Three quarters of a century elapsed between Ampere's definition of electrodynamics and Einstein's reform of the concepts of space and time. The two events occurred in utterly different worlds: the French Academy of Sciences of the 1820s seems very remote from the Bern Patent Office of the early 1900s, and the forces between two electric currents quite foreign to the optical synchronization of clocks. Yet Ampere's electrodynamics and Einstein's relativity are firmly connected through a historical chain involving German extensions of Ampere's work, competition with British field conceptions, Dutch synthesis, and fin de siecle criticism of the aether-matter connection. Olivier Darrigol retraces this intriguing evolution, with a physicist's attention to conceptual and instrumental developments, and with a historian's awareness of their cultural and material embeddings.

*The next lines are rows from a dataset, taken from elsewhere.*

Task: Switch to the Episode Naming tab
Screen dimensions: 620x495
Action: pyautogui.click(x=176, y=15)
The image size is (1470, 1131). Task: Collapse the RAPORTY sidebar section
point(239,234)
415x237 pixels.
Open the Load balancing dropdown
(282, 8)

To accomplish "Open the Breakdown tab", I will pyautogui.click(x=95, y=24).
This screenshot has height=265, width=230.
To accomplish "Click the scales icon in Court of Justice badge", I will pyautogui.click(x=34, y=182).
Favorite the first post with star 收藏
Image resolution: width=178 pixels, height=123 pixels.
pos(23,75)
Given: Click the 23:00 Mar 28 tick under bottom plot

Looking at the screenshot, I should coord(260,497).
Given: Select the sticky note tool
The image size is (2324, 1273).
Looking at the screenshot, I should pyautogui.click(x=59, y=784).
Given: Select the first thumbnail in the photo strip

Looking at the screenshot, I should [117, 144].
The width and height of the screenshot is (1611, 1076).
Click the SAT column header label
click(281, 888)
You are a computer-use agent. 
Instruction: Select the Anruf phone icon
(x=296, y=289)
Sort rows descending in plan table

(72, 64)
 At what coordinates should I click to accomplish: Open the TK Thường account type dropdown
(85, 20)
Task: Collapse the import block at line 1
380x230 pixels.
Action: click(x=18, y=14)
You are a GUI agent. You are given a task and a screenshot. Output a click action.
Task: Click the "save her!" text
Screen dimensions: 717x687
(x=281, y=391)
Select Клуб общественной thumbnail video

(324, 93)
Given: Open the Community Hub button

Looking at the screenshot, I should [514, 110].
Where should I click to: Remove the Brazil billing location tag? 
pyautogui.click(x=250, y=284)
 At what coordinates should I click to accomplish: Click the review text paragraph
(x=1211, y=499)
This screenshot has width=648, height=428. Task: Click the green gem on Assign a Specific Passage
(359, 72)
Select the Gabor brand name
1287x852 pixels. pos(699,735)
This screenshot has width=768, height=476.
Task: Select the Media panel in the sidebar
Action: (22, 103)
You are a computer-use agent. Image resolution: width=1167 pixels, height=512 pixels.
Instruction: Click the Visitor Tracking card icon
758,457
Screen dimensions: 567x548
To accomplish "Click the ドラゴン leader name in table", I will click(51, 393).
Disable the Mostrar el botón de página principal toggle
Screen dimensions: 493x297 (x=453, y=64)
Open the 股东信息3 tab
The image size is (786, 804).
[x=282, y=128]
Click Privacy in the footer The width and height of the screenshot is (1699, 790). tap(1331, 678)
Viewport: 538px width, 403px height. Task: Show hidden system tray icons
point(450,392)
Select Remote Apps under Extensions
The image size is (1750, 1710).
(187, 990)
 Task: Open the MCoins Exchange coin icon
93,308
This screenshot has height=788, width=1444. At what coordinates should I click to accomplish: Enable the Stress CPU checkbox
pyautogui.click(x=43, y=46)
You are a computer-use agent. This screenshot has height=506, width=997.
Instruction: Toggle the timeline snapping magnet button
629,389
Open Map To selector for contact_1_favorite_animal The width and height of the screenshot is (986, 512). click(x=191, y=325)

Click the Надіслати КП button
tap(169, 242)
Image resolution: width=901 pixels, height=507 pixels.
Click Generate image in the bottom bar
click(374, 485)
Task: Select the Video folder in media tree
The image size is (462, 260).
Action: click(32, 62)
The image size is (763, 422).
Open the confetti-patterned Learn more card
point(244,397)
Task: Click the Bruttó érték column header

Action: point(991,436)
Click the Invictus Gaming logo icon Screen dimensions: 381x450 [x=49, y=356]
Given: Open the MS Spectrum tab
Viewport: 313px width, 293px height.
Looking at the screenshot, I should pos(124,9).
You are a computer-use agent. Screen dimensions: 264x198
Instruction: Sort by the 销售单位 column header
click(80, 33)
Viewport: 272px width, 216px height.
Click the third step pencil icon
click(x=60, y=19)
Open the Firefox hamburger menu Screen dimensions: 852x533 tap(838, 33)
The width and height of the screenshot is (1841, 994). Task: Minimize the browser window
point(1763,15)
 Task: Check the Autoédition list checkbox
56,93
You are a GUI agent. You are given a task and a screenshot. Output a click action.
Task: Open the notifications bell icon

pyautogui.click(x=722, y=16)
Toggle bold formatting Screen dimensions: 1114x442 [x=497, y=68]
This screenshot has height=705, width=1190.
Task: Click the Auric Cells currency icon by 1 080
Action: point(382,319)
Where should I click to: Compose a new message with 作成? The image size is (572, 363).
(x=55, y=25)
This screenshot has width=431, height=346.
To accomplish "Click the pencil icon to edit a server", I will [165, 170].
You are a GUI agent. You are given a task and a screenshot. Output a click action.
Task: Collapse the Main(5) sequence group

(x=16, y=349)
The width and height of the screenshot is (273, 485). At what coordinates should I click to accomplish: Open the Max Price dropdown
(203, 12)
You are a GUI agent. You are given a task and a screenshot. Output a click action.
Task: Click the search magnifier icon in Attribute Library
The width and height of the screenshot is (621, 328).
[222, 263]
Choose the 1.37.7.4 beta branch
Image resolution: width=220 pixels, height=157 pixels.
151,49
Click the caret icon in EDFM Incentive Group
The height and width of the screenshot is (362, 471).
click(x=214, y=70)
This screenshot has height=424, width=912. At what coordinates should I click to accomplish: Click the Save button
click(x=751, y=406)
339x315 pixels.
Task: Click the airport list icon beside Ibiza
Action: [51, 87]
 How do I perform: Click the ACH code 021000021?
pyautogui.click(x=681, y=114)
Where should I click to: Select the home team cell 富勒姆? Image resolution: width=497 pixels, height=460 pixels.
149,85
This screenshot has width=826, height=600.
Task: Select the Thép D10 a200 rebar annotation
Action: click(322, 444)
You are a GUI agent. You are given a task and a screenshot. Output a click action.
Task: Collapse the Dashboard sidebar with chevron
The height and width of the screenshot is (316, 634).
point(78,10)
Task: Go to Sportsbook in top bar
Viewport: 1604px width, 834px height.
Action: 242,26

This book exploits a wide range of sources, and incorporates the many important insights of other scholars. Thorough accounts are given of crucial episodes such as Faraday's redefinition of charge and current, the genesis of Maxwell's field equations, and Hertz's experiments on fast electric oscillations. Thus there emerges a vivid picture of the intellectual and instrumental variety of nineteenth-century physics. The most influential investigators worked at the crossroads between different disciplines and traditions: they did not separate theory from experiment, they frequently drew on competing traditions, and their scientific interests extended beyond physics into chemistry, mathematics, physiology, and other areas. By bringing out these important features, this book offers a tightly connected and yet sharply contrasted view of early electrodynamics.
Olivier Darrigol is a Research Director at the Centre National de la Recherche Scientifique, Paris. His research focuses on the history of quantum theory and of electrodynamics.